PROBLEM STATEMENT
Among the lines below, list those containing the string "user".

Dataset items
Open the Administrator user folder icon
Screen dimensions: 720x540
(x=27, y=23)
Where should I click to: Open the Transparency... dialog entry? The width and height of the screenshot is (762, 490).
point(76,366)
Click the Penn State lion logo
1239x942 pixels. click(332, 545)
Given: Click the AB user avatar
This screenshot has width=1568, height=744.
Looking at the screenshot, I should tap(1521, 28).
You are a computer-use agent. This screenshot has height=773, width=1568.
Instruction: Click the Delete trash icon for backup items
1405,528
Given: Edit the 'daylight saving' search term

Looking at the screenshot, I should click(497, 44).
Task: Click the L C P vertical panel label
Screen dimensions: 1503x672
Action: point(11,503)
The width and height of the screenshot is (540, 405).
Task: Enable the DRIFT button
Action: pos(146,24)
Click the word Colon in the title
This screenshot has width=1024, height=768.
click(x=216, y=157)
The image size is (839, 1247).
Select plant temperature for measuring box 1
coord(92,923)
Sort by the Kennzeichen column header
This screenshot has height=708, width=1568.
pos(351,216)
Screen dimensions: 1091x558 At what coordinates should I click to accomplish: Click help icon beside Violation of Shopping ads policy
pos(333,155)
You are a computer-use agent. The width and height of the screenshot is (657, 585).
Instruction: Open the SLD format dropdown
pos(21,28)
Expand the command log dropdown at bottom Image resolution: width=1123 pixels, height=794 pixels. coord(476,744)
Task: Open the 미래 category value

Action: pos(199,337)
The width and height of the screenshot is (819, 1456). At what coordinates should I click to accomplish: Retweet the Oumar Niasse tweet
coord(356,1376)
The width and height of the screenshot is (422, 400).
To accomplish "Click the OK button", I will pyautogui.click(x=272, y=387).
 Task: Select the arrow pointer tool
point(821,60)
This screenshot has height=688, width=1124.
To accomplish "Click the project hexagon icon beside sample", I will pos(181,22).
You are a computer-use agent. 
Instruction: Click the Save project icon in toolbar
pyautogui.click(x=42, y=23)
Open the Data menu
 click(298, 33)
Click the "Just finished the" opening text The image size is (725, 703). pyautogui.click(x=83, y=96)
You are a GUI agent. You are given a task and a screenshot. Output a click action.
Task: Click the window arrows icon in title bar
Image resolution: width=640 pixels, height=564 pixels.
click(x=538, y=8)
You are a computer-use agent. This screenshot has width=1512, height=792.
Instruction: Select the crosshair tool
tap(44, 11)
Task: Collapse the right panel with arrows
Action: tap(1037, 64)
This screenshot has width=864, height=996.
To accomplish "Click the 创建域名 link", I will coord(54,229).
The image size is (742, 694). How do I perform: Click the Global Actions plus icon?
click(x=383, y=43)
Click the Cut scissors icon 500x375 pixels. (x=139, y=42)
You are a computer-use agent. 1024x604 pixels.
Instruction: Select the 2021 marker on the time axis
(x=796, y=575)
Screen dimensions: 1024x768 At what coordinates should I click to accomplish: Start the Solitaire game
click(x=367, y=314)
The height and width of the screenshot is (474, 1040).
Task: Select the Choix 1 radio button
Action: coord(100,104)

TASK ANSWER
Open the Administrator user folder icon
Given: Click the AB user avatar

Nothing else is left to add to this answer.